Selected extract
Market development funds (MDF) are distributed to partners in advance of sales. Their purpose is to help develop the market or markets a channel partner serves. To receive MDF, partners are expected to submit a plan that explains how they will utilize these monies, and they must seek approval from the vendor’s channel marketing or sales team. Vendors typically employ MDF to spur growth efforts in new markets, such as new territories.
In the simplest case, companies allocate MDF funds before a channel partner achieves a steady run rate selling the company’s products. The key word is develop. To help partners establish a pipeline, a company makes MDF available for activities such as renting marketing lists, creating direct marketing materials, and running ads. The funding amount is negotiated between the vendor and partner, with the partner usually providing a simple marketing plan for the vendor to approve.
In contrast to MDF, contra-revenue (contra) funds are distributed to vendors who are already selling the company’s products at a steady clip. Partners accrue these funds as a percentage of the total revenue they generate by selling these products. The percentage is usually low single digits—typically 1 to 3 percent—and is tied to the partner program tier. In tiered partner programs, the highest-level partners receive the largest percentage of funds. This arrangement both rewards the most productive partners and incentivizes them to maintain their status. It also ensures that the vendor invests its contra funds in partners that have a proven track record and that the vendor feels confident will effectively move its products.

Collected data

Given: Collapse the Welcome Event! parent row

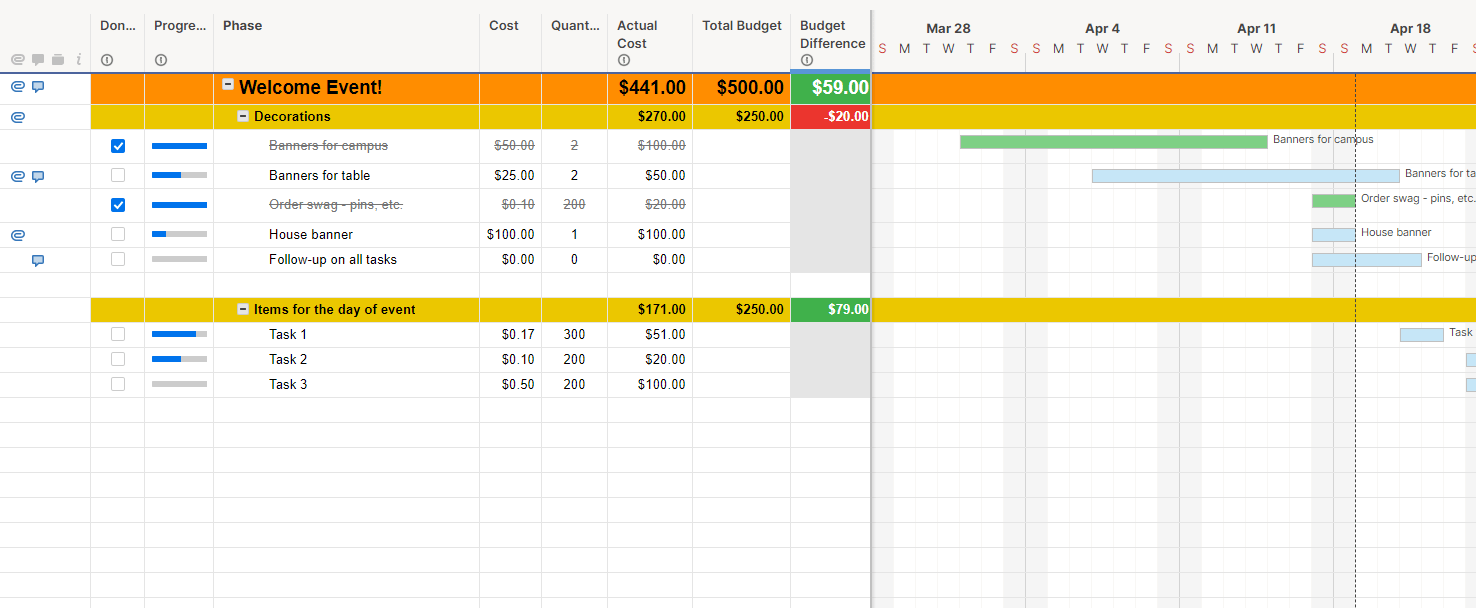Looking at the screenshot, I should click(x=228, y=86).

The tasks
a – In the passage on market development funds, what share of revenue do partners typically accrue as contra funds?
b – Copy the passage on market development funds from "In contrast to" to "move its products.".

Replies
a – Typically 1 to 3 percent.

b –
In contrast to MDF, contra-revenue (contra) funds are distributed to vendors who are already selling the company’s products at a steady clip. Partners accrue these funds as a percentage of the total revenue they generate by selling these products. The percentage is usually low single digits—typically 1 to 3 percent—and is tied to the partner program tier. In tiered partner programs, the highest-level partners receive the largest percentage of funds. This arrangement both rewards the most productive partners and incentivizes them to maintain their status. It also ensures that the vendor invests its contra funds in partners that have a proven track record and that the vendor feels confident will effectively move its products.